(Text block begins)

3485

High-Throughput Diffusion Imaging Using Multiple Coils for Mouse Brain Connectomics
John Nouls1,2, Alexandra Badea1,2, Robert J. Anderson1,2, Gary P. Cofer1,2, and G. Allan Johnson1,2

1Center for In Vivo Microscopy, Duke University Medical Center, Durham, NC, United States, 2Radiology, Duke University Medical Center, Durham, NC, United States

Synopsis

The complex neural architecture and brain connectivity of mouse models of human disease can be studied ex vivo by diffusion tensor imaging; however, acquisition times are long and make cohort studies prohibitively time-consuming. Throughput can be increased by the simultaneous use of multiple coils placed in proximity to the magnet isocenter. We quantify the impact of the multiple-coil configuration on throughput, on diffusion metrics used in tractography, and on mouse brain connectivity matrices. We show that fractional anisotropy is underestimated off-isocenter, while the main eigenvector direction is minimally affected. The effect on brain connectivity networks is currently being quantified.

(Text block ends)
(Recorded data begins)

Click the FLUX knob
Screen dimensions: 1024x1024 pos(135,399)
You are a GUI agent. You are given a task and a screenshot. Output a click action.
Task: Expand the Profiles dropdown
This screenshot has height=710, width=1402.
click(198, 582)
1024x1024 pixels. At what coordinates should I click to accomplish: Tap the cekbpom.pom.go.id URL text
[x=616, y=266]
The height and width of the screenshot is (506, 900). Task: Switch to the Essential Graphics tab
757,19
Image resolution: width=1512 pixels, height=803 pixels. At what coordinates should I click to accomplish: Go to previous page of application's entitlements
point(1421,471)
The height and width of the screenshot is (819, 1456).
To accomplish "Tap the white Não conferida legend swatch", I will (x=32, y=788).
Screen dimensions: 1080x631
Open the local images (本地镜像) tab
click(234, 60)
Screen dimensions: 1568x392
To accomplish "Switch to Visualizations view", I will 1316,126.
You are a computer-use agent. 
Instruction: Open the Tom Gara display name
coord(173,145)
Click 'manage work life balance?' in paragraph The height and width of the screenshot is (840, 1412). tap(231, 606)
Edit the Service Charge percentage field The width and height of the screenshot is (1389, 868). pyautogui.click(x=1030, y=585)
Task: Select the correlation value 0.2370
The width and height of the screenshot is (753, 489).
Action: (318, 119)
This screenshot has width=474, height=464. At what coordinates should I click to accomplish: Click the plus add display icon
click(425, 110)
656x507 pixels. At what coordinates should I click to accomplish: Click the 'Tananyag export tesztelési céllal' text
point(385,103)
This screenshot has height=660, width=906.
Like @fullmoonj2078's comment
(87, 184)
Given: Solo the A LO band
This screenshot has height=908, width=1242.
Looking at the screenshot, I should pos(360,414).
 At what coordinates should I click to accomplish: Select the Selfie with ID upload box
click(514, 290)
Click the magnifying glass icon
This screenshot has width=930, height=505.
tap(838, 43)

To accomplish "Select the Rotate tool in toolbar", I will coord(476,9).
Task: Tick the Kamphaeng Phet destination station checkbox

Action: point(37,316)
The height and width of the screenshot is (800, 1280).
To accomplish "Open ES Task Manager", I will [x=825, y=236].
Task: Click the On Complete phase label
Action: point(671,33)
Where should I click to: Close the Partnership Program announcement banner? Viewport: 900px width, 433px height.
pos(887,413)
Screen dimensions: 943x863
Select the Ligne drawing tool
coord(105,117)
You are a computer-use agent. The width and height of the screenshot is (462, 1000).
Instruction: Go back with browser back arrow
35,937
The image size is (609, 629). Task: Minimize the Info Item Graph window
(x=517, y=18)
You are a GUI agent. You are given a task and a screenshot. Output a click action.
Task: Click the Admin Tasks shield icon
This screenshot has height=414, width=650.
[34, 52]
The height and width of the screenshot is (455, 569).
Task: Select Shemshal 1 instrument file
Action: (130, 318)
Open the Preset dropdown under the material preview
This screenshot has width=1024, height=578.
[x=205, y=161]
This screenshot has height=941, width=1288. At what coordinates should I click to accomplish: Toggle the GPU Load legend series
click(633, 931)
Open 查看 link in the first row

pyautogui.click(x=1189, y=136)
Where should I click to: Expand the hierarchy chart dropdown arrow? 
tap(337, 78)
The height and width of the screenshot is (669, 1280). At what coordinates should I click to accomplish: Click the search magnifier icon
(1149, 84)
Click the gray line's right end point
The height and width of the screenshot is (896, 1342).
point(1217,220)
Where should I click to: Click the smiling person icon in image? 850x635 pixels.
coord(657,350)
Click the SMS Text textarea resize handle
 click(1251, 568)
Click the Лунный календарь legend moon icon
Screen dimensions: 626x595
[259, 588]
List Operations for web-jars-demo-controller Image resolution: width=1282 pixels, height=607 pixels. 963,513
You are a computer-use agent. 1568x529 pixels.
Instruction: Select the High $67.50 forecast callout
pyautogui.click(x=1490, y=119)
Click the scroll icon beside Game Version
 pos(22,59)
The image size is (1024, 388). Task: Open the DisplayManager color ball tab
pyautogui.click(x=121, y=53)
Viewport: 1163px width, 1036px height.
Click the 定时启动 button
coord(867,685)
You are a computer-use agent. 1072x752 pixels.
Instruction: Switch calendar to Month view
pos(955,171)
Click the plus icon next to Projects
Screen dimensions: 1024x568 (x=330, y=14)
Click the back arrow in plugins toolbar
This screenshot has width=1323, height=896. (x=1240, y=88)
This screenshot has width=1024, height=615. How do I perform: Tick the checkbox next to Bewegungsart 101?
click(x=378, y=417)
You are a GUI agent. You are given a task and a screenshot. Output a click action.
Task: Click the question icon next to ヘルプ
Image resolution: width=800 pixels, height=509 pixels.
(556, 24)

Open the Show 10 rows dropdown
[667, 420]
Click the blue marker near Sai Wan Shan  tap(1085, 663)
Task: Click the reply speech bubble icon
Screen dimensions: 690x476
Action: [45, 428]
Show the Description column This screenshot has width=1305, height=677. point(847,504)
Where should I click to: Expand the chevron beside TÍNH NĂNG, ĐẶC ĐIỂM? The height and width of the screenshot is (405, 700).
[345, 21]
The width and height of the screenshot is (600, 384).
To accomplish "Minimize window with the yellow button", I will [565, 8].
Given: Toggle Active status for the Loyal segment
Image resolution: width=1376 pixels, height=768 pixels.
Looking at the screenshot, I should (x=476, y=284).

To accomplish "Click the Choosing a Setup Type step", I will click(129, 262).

(Recorded data ends)

• Tasks to perform:
1 – From the diffusion imaging abstract, reproduce the stretch from "The complex neural" through "currently being quantified.".
2 – Answer these questions using the diffusion imaging abstract:
(a) Which center at Duke University Medical Center is listed first among the authors' affiliations?
(b) What does the abstract say can be used to increase throughput?
(c) Which metric does the abstract report is underestimated off-isocenter?
3 – Continue the diffusion imaging abstract, starting after its final sentence.

• Task-by-task results:
1 –
The complex neural architecture and brain connectivity of mouse models of human disease can be studied ex vivo by diffusion tensor imaging; however, acquisition times are long and make cohort studies prohibitively time-consuming. Throughput can be increased by the simultaneous use of multiple coils placed in proximity to the magnet isocenter. We quantify the impact of the multiple-coil configuration on throughput, on diffusion metrics used in tractography, and on mouse brain connectivity matrices. We show that fractional anisotropy is underestimated off-isocenter, while the main eigenvector direction is minimally affected. The effect on brain connectivity networks is currently being quantified.

2 –
(a) The Center for In Vivo Microscopy
(b) The simultaneous use of multiple coils placed in proximity to the magnet isocenter
(c) Fractional anisotropy

3 –
Purpose

Alterations in brain connectivity may be correlated with neurologic disease, spurring an interest in brain connectivity mapping of mouse models of human disease. Complex neural architecture can be delineated by diffusion tensor imaging1-6; however, acquisition times of a mouse brain specimen are typically long, ranging from a dozen hours7 to several days8. As a result, cohort studies9 can become prohibitively time-consuming.

Throughput can be increased by the simultaneous use of multiple coils10,11, shielded from each other and each at a distance from magnet isocenter. However, shielding can degrade SNR and throughput. Moreover, off-isocenter imaging may bias DTI metrics due to gradient inhomogeneity12. In this abstract, we quantify the impact of the multiple-coil configuration on SNR, on diffusion imaging metrics used in tractography, and on mouse brain connectivity maps.

Method

For our 7T horizontal bore magnet (Bruker BioSpec 70/20, Billerica, MA), equipped with a 114mm inner-diameter gradient set (model BGA-12S2) capable of 440 mT/m, we developed a two-coil system where the position of each coil within its shield, and consequently the coil offset to magnet isocenter, can be adjusted. Three offsets were studied: 12mm, 18mm, and 24mm, in each direction along the magnet axis. At each coil location, we measured the SNR change (TR/TE/FOV/BW/voxel: 200ms/5.4ms/25.6x12.8x12.8mm/100kHz/200um) due to alterations in shield proximity and in shimming volume, using a homogeneous phantom (Figure-1).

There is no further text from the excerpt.